No final século XX e início deste novo milênio, com o avanço tecnológico, aspectos relacionados ao funcionamento do cérebro e suas estruturas puderam ser revelados. Este fato teve sua repercussão sobre o que poderia causar a gagueira (Andrews et al., 1983; Wu et al., 1995; Fox et al., 1996; Yairi e Ambrose, 1999; Sommer et al. 2002; 2003; dentre outros), tais estudos têm procurado demonstrar se a gagueira é uma desordem sensorial, motora ou cognitiva.

O objetivo deste texto, no entanto, não é relatar o que pode ser lido de forma abundante em vários artigos, mas trazer uma reflexão que, a meu ver, é bastante pertinente e, muitas vezes, não é apontada pelos pesquisadores. Uma das questões mais instigantes sobre a gagueira é a singularidade quanto à sintomatologia, pois uma gagueira não é igual a outra e cada sujeito tem uma construção histórica em relação ao que causa a sua gagueira. Tenho trabalhado ao longo desses anos escutando os sujeitos que manifestam gagueira e suas famílias e um fato que se apresenta em todos os casos é a queixa entre a dissonância entre os interlocutores. Tal fato provoca uma assimetria discursiva sendo que o sujeito que gagueja percebe no outro uma atitude crítica, de impaciência e pouco caso.

De um modo geral, quando falamos estamos atentos nas idéias que transmitimos, nas reações que nosso interlocutor manifesta e, em alguns momentos na forma como falamos. No entanto, para o sujeito que apresenta gagueira, o mecanismo se inverte e a forma como ele fala passa a ser o ponto central de sua atenção, gerando tensões e desconforto. O que pretendo dizer com este fato, é que a fluência da fala não se processa somente dentro do cérebro ou pela tensão muscular na região oral ou cervical, mas antes disso, no âmbito discursivo. A criança pequena, desde que identifica sua imagem no espelho (Lacan, 1998), por volta dos 18 meses, começa a se reconhecer como alguém separado do outro e, portanto, passa a construir sua individualidade. A partir deste momento, o outro e ela passam a interagir através de trocas discursivas e, portanto, de lugares que serão alçados pelo sujeito. A forma como cada criança construirá suas relações discursivas têm um papel formador em sua dimensão psíquica, no que se refere a como irá se relacionar com as demais pessoas (outros) ao longo de sua vida. Se esta criança é colocada em um lugar de sujeito gaguejante, será a partir desta perspectiva que será falada e que se reconhecerá. Ao mesmo tempo em que ocupa um determinado lugar (“gago”), deixa de se posicionar em outro (“fluente”), desta forma, fica estabelecida uma interdição.

O sujeito que gagueja repete e através da repetição retroage sempre a algo que ficou interditado (Ferriolli, 2005) e que possui ligação com a forma que se relacionou com o Outro, desde a infância. De acordo com Lacan (op. cit.), o inconsciente é estruturado como linguagem e o inconsciente é o discurso do outro, desta forma, a maneira como o outro nos escuta, direciona seu olhar, suas críticas e como participa enquanto interlocutor tem extrema relação com a imagem que construímos sobre nós mesmos.
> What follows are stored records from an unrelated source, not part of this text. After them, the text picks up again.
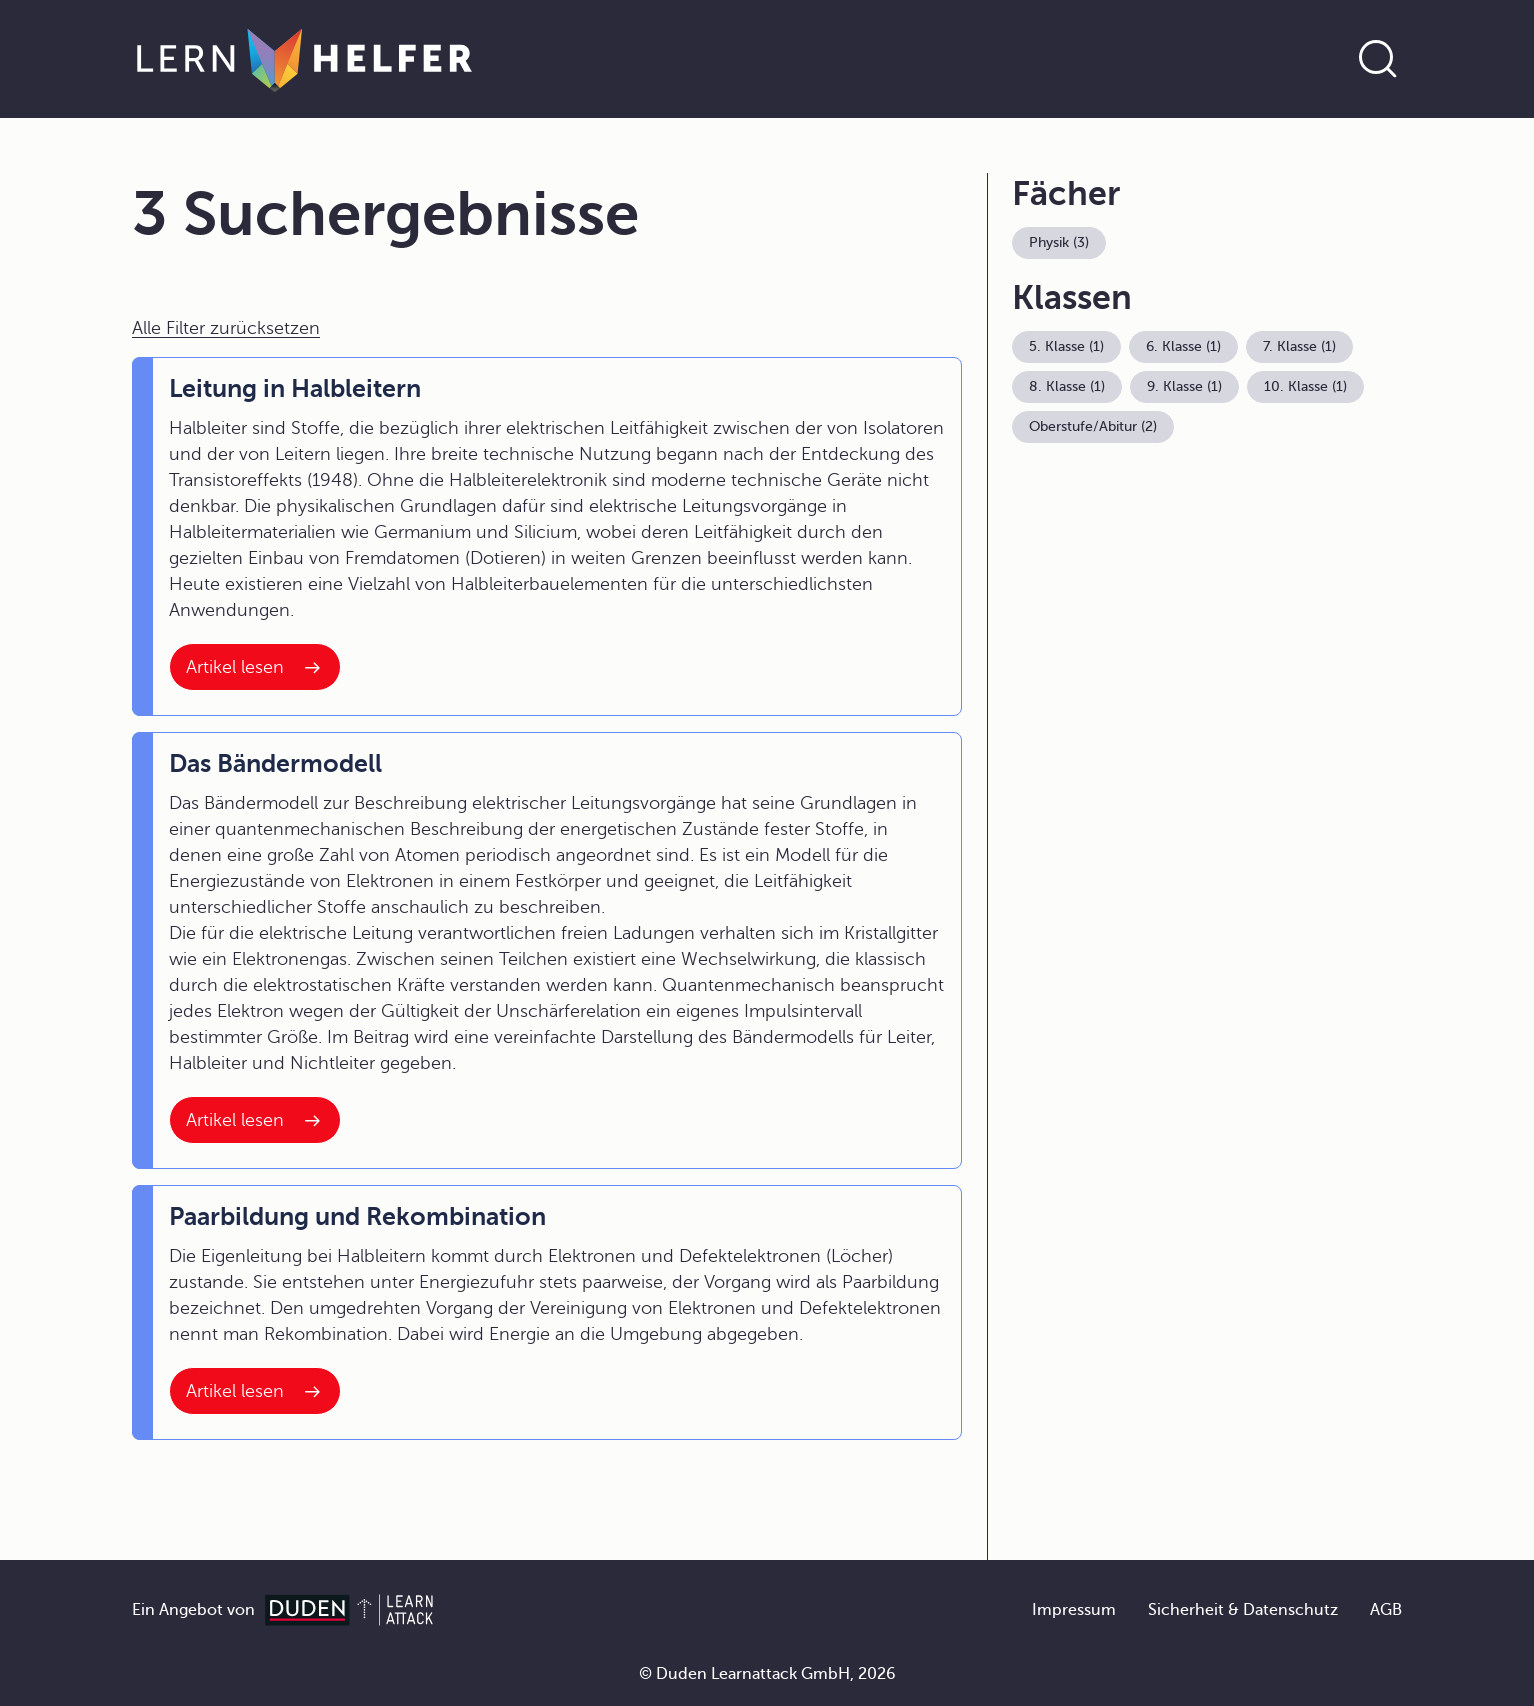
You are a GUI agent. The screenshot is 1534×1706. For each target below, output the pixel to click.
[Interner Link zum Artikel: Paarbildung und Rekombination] (255, 1391)
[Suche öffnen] (1378, 59)
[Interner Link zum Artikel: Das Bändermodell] (255, 1120)
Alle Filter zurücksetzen (226, 328)
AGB (1386, 1610)
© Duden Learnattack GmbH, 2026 (767, 1674)
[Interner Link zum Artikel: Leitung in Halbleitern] (255, 667)
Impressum (1074, 1610)
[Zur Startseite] (304, 59)
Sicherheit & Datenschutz (1243, 1610)
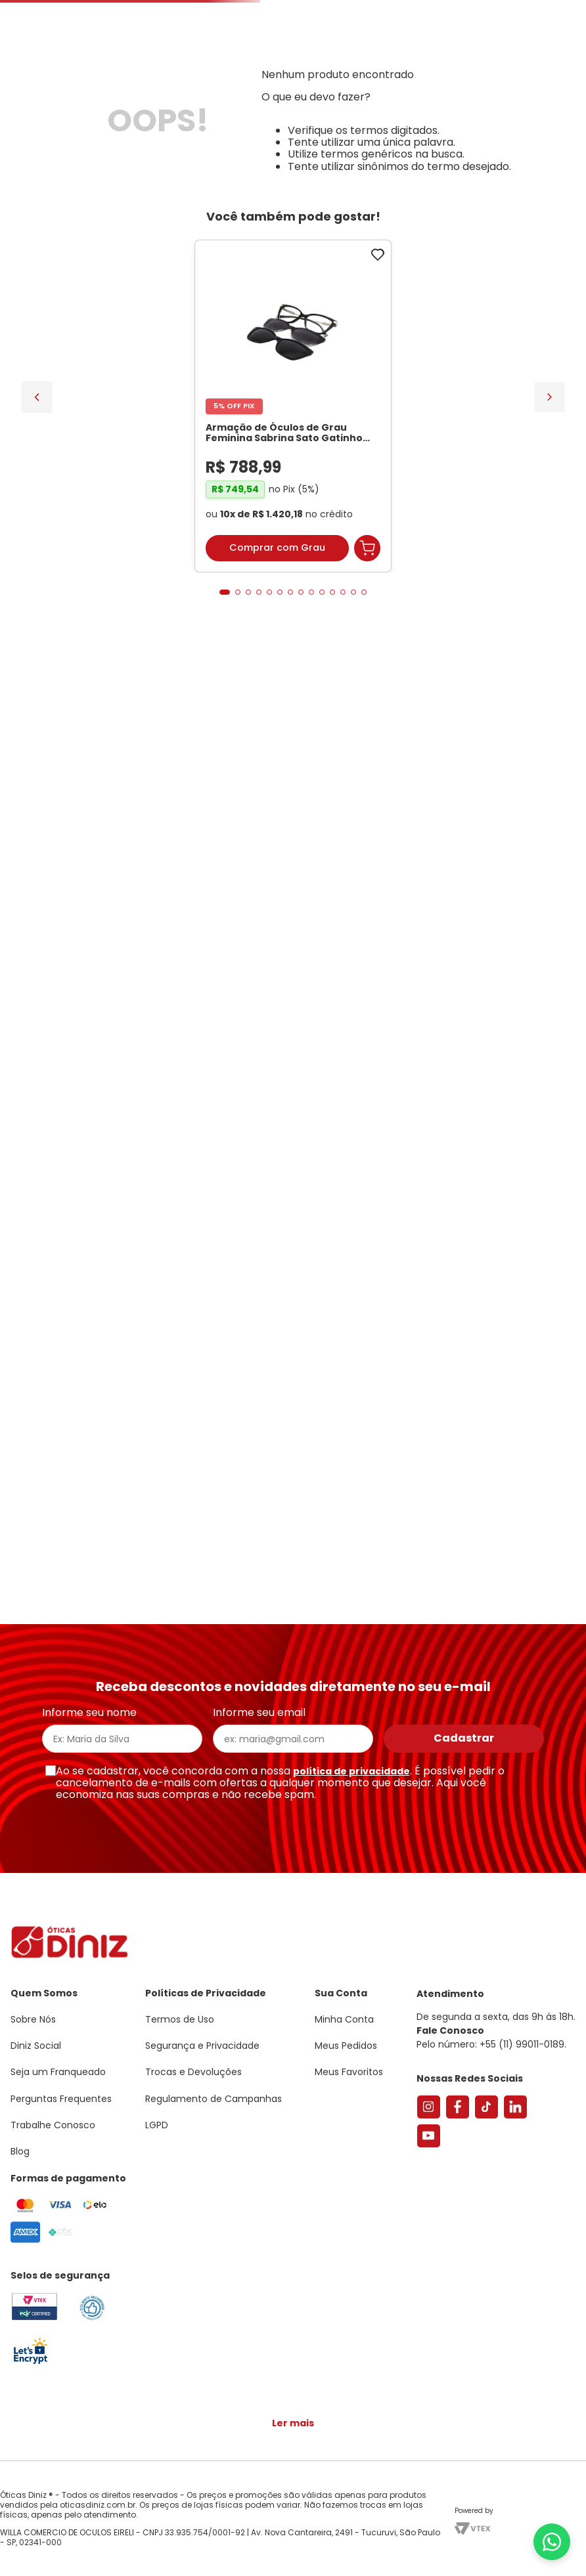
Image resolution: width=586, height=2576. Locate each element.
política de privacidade (351, 1771)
Dentro deste paradigma, posso afirmar que o clínico deve considerar como fundamental, em um processo terapêutico, a questão da discursividade, tendo condições de compreender que o discurso significa mais do que uma ordem sintática e uma quantificação de hesitações. Para tanto, é importante que os fonoaudiólogos que trabalham com a gagueira tenham sua formação ampliada, voltando-se para outras áreas de conhecimentos. Alguns autores (Bothe e Andreatta, 2004) já referiram a necessidade de um conhecimento interdisciplinar e aplicação de métodos mais qualitativos nas pesquisas relacionadas à gagueira.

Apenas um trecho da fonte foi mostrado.